Another day, another poll and another sign Democrats will have a tough time unseating Gov. Chris Sununu in November–even in a trending-Democrat midterm election.
“N.H. Governor Chris Sununu realized an eight-point increase in job approval, rising from 57% to 65%, and with a decrease in disapproval from over 31% to 27%. Yet, while 51% of all voters surveyed say Sununu “deserves re-election,” 36% would like to “give a new person a chance.”
Of course, these numbers mean nothing if Republicans stay home, or if fired-up Democrats swarm to the polls. Which is why these numbers are also good news for the Governor:
Voter Intensity: According to the NHIOP poll, passion about voting in the upcoming election appears to be bipartisan, with Democrats and Republicans nearly tied on the “extremely likely to vote” question (77% and 74%, respectively) And 66 percent of Independents also maintain they are “extremely likely” to show up on Election Day.
Trump Approval: History indicates that presidential approval has a major impact on midterm elections. Trump’s numbers in New Hampshire have never been good, but they’ve edged back into “good be worse” territory at 40 percent favorable/ 58% unfavorable– up from 36/62 in the previous NHIOP poll.

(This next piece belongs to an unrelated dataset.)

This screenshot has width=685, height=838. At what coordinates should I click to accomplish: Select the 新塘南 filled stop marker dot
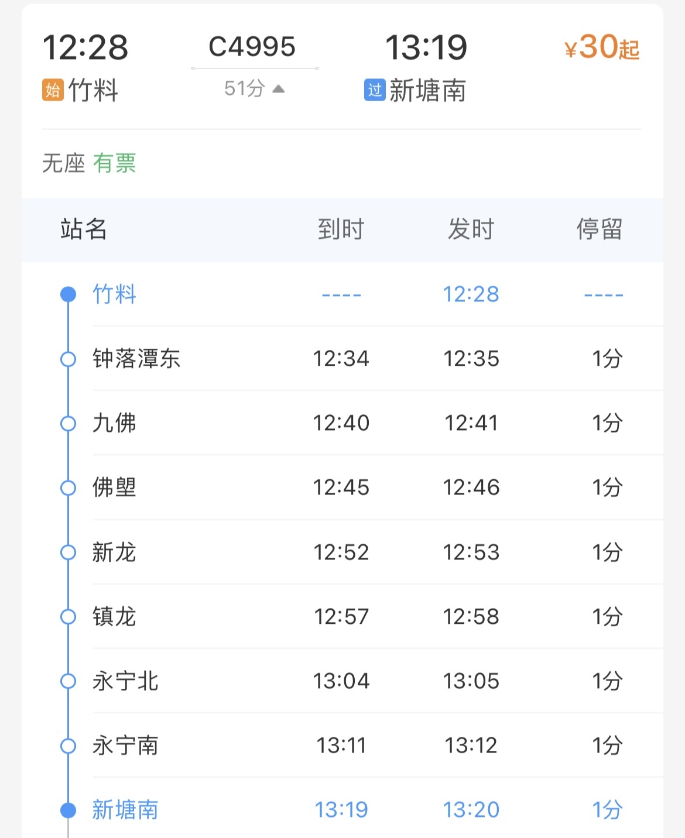pyautogui.click(x=69, y=810)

Right Track/Wrong Track and Partisan Preference: Neither of these numbers are great, but they’re moving in the GOP’s direction. The percentage of New Hampshire residents who think the country is on the right track has gone up since February from 31 to 34 percent, and the percentage who’d prefer to see a Democrat in the “generic ballot” question is down from 47 to 43 percent (the GOP preference number was steady at 35 percent).

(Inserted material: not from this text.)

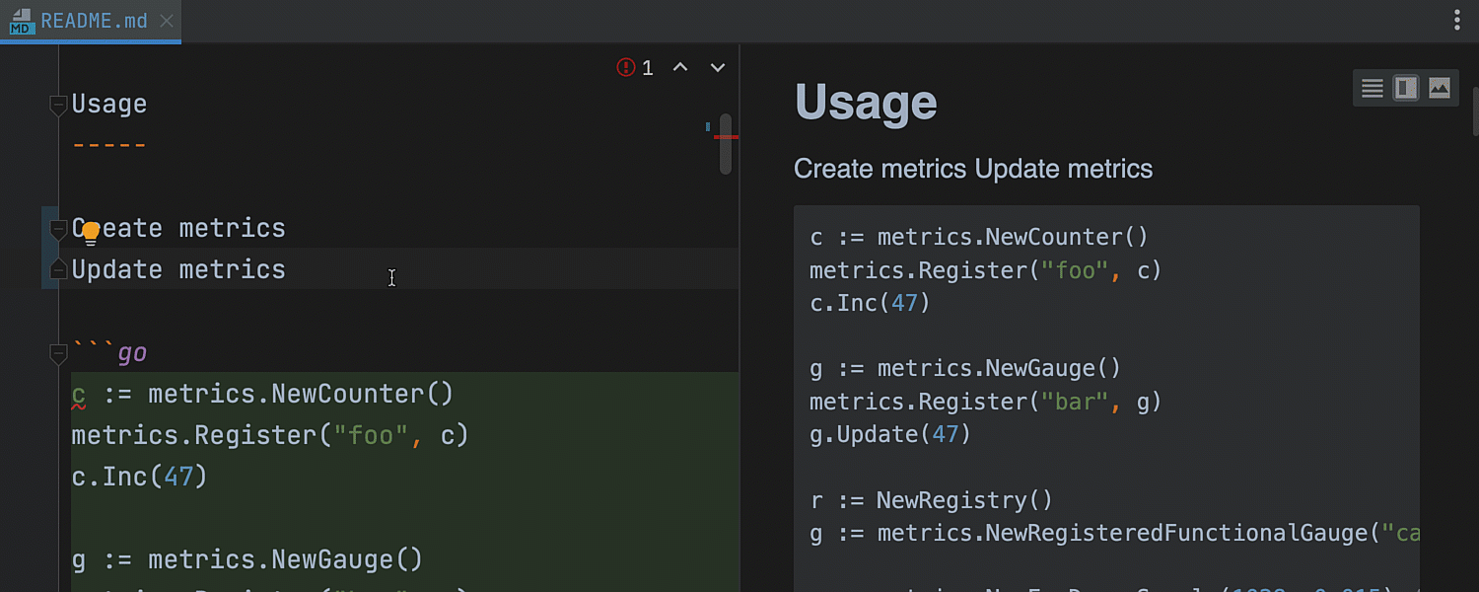Screen dimensions: 1479x592
Task: Switch to preview-only view mode
Action: [x=1440, y=89]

These numbers aren’t exactly ideal for a GOP incumbent in a purple state in an anti-Republican midterm climate–a fact which makes Sununu’s 65 percent even more problematic for Democrats. The macro-political conditions are bad, and Sununu’s still polling well.
Unless those conditions change drastically or Sununu commits a major faux pas, the NH governor’s race will likely be be one of the Democratic Party’s (few) disappointments of the 2018 midterms.